Surely what they are saying they are doing is not really possible. They cannot with certainty verify who is paying who. They might be able to make probabilistic statements, but not certainty in all cases.
Even probabilistic data is bad. They could use it for targeted advertising for instance.
Plausible deniability is not the be-all and end-all. Even if they don't know for sure it could be reason enough to put you under further surveillance.
Was it not that a person had all his electronic equipment confiscated and brought in for having a bitcoin-node associated with a rogue transaction displayed on blockchain.info earlier on?
If there are entities paying for analysis of the block chain, and it's acted upon (by law enforcement) data that cannot be fully trusted, it could cause lots of troubles.
Also, while blocking ip's of nefarious nodes is a temporarily solution, it's only an annoyance for the perpetrators, and given they have sufficient resources, they could further hide their activity as to not give away their intentions.
Given they have enough resources, they could even have automated ip-switching going on. Once an ip is blocked by a sufficient number of legit nodes, they just switch the ip of that node, and all of that could be automated. So in essence blocking the IP's are a bit like holding your hand over a hole in your rowing boat that is leaking in water, might give you some temporarily relief, but is not a lasting solution.

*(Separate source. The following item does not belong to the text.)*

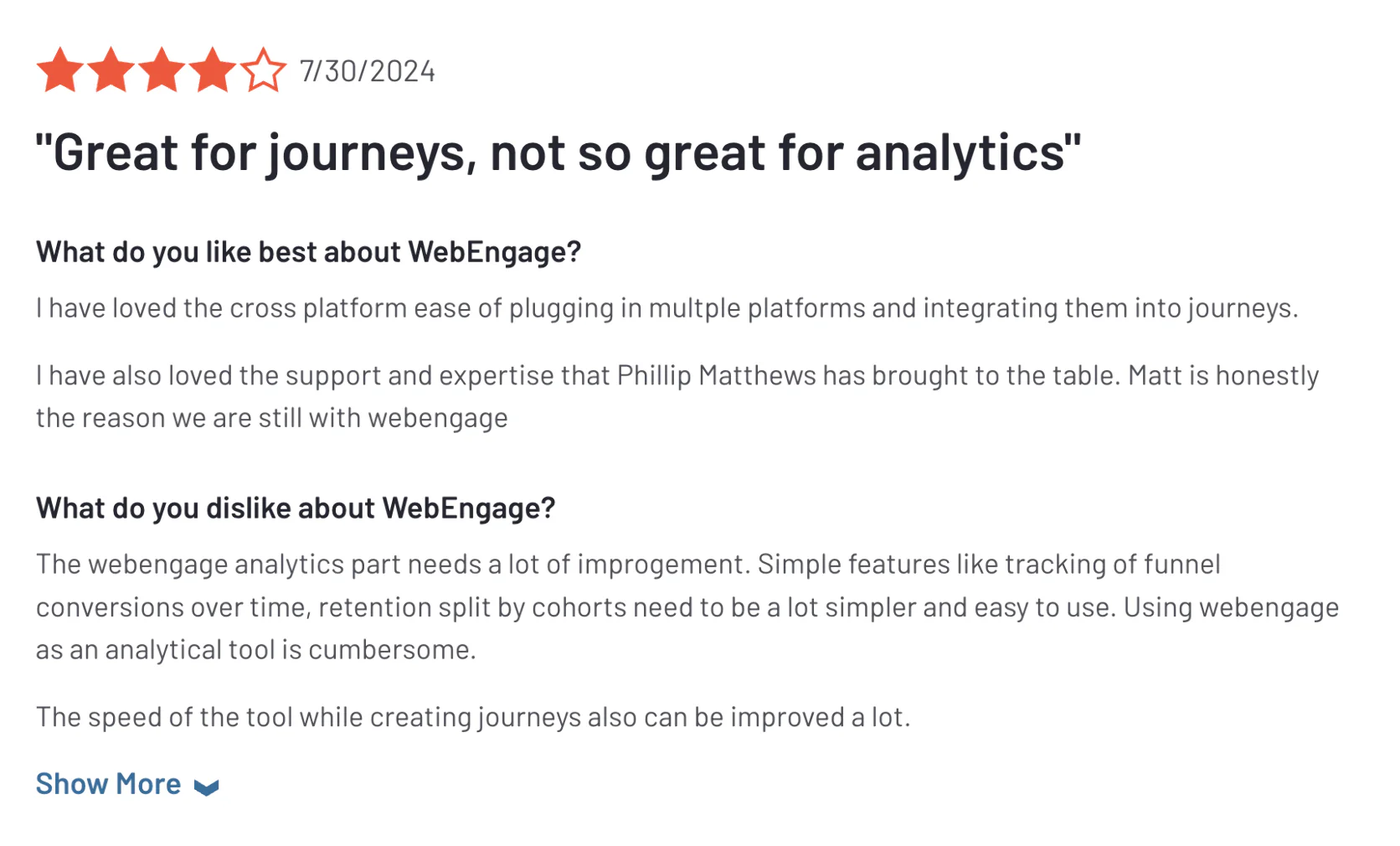Click the review date 7/30/2024
Image resolution: width=1400 pixels, height=846 pixels.
[x=368, y=71]
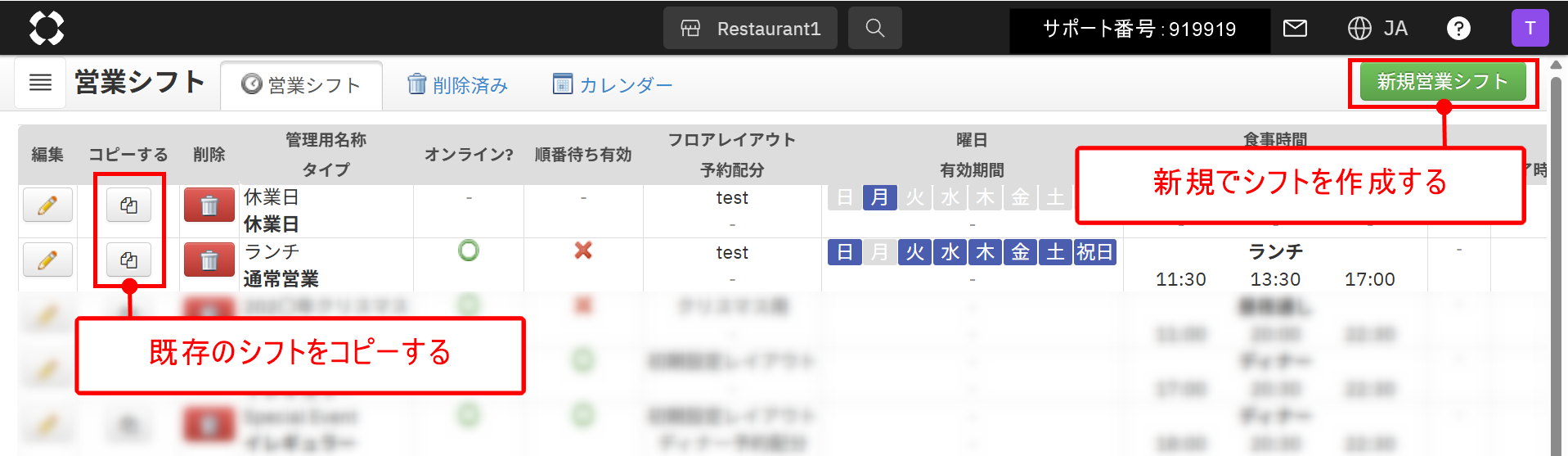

Now - it's near impossible to know who really controls a node, if they really want to go stealth. If a node acts like a normal node in all ways, why should it not be considered a normal node?
If I understand it right, the chainalysis mode of operation is for them to connect to as many nodes as possible, so if I do a transaction directly from ip A, which runs a full bitcoin core node, be it on a cable-connection or otherwise, if cainalysis is connected to the node where the tx is orginating, the ip-address of the node where the transaction was orginating is recorded within the chainalysis database. They will probably use many other sources to get more info about the owner of that ip-address. If they're only a private company they will have less data points to work with, but if they're an intel agency, there's virtually no limit as to how sophisticated the systems could be, in theory they could plugin directly to the customer database of ISP's and have names displayed in real time in association with the IP's. Information that could further be relayed and shared with relevant parties.
Bitcoin is only pseudonymous, as everyone can lock up a transaction in the block-chain, and I assume network analysis cannot be prevented, but I do think it should be made more difficult.
But a blacklist solution is dangerous. Who's to decide what goes on the blacklist, and who's to verify the decisions are correct? Perhaps some automated solution in bitcoin core where peers that's behaving unexpectedly could be automatically banned is a better solution? But again, that's much like holding hand over leaking hole, as if certain footprints reveals rogue nodes, they will only change their appearance to appear more legitimate. And I'm not sure, but I believe bitcoin traffic is unencrypted in transit, so what prevents an intel org from manipulating the traffic (making legit nodes appear rogue), in essence grinding the entire network to a halt if nodes automatically ban misbehaving nodes?
I'm no TOR expert, but I've noticed there's been much mumbling about TOR not being all that secure anymore, so would a normal user really be more secure if he used Bitcoin+TOR?
Since bitcoin is supposed to be trustless, if we started to make a whitelist of legit nodes, that would go against that ideal.
So, in reality, how do we ensure that most nodes on the network are legit, and what's the best method of blocking rogue nodes from connecting to your own node?
In my view, in essence it boils down to freedom and privacy. There's something fundamentally wrong when certain people need to exert "control" over others against their will.